Uzundere'deki HES çalışma alanının HES'ten sonraki hâli Her yıl 5 Haziran günü kutlanan Dünya Çevre Günü nedeniyle Isparta Yukarı Köprüçay Koruma Platformu tarafından yapılan yazılı açıklamada, "vadilerine tecavüz edilen bir ülkede çevre günü kutlamak halkın aklıyla alay etmektir" denildi.
Çevre bilincinin oluşmasında ve çevrenin korunmasında konusunda bütün dünyada katı kurallar getirildiği ve cezai yaptırımların arttırıldığının altı çizilen açıklamada, Türkiye'de bunun tersine bir poliltika izlendiği öne sürülerek, "dünyada ekolojik anayasa tartışmaları yapılırken Türkiye'nin sahip olduğu bütün doğal değerleri sözde yatırımlar uğruna göz göre göre ve yasal olarak katledilişine göz yumması kabul edilemez. Coğrafi konumu nedeniyle bir çok açıdan avantaja sahip olan Türkiye'de hükümet eliyle çevre ve yaşam alanlarını korunması konusunda duyarlılık gösteren yurttaşlara adeta terörist muamelesi yapılması bu konuda bırakın çevre gününü kutlamayı, her şeyi yasaklayarak çözmek isteyenlerin çevreden söz edilmesini bile yasaklamak niyetinde olduğunun göstergesidir" görüşüne yer verildi.

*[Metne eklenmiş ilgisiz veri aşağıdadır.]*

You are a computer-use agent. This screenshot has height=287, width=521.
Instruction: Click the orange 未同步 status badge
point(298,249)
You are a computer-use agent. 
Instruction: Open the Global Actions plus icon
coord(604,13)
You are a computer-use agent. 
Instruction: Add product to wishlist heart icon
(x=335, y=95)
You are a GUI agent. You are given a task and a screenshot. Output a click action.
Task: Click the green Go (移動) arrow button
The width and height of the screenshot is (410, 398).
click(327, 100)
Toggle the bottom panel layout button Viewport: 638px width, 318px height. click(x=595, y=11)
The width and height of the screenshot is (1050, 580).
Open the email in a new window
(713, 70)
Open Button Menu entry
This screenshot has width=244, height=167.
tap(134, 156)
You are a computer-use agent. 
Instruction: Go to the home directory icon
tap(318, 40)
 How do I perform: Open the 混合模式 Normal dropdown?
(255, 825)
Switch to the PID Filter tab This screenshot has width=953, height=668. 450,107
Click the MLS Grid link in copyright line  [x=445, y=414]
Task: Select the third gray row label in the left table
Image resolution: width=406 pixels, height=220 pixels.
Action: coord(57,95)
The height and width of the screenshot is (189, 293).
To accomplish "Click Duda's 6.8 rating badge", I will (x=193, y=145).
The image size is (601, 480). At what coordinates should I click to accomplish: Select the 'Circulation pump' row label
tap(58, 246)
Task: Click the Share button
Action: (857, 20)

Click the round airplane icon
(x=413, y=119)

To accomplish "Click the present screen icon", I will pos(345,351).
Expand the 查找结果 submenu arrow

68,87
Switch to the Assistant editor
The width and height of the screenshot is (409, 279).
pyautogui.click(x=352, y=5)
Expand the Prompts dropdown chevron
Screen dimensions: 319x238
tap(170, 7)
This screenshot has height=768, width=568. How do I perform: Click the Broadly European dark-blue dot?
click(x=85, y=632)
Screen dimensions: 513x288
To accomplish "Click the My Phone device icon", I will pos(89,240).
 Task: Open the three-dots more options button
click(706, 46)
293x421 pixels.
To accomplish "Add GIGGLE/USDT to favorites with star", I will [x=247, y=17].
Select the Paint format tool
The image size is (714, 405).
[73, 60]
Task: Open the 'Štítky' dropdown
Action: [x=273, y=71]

'İki bakanlık birleşerek kurtla kuzu aynı kafese koyuldu'
Türkiye'nin AB uyum yasaları çerçevesinde göstermelik adımlar atmaktan öte çevreyi iyileştirici bir çözüm üretmediğinin altı çizilen açıklamada, çevrenin soyut bir kavramdan ibaret omadığına atıfta bulunularak, "gıda, temiz su ve sağlıklı yaşam gibi en temel insan haklarının vazgeçilmez önkoşulu olan sağlılkı çevrenin korunması için daha radikal kararlar gerekirken bir türlü özerk bir yapıya büründürülemeyen Çevre Bakanlığı, önce Orman, ardından da 2011 yılında Bayındırılık Bakanlığı bünyesine dahil edilerek hükümetin çevre konusunu sadece formaliteden ibaret gördüğünü ortaya koymuştur. Çevre ve Şehircilik Bakanlığı olarak birleştirilen iki ayrı bakanlığın aynı çatı altında faaliyet göstermesi, kurtla kuzunun aynı kafese sokulmasından öte bir şey değildir" denildi.
Solaklı'da vadiye tecavüz
AKP hükümetinin, yaşadığı topraktan karnını doyurma çabası içinde olan ve suyunu toprağını korumak için direnen halkı düşman gibi gördüğü iddia edilen açıklamada, "Trabzon Solaklı'da yaşam hakkını savunmaktan başka bir amacı olmayan seksen yaşındaki ninelerin üzerine 700 güvenlik gücüyle 'vadiye tecavüz' edip, Çıralı'da halka bir havuç bir sopa göstererek sezon öncesi 400 polis ve jandarma göndererek evlerini halkın başına yıkan uygulamaların hepsi de gelinen noktanın özetidir" ifadelerine yer verildi.
'Suları kelepçelenen bir ülkede çevre günü kutlanır mı?'
Bütün bu uygulamaların halk için iktidarda olduklarını iddia edenlerin halka rağmen çıkar odakklarına hizmet ettiğinin açık göstergesi olduğu öne sürülen açıklamada, "buna karşın Türkiye'nin dört bir yanında ekmeği, suyu ve bağımsızlığının teminatı olan tohumları elinden alınan halk, küresel aktörler ve onun yerli işbirlikçileri eliyle oynanan oyunları görmeye başlamıştır. Yukarı Köprüçay Koruma Platformu olarak vadilerine tecavüz edilen, dağları yangın yerine çevrilen, sularına kelepçe vurularak tutuklanan bir ülkede çevre gününü kutlamanın halkın aklıyla alay etmekten başka bir anlamı olmadığını kamuoyuna duyuruyoruz. Ülkenin dört bir yanında canı pahasına 'yaşamı' savunan tüm halkımıza sabır ve direnme gücü diliyoruz" denildi.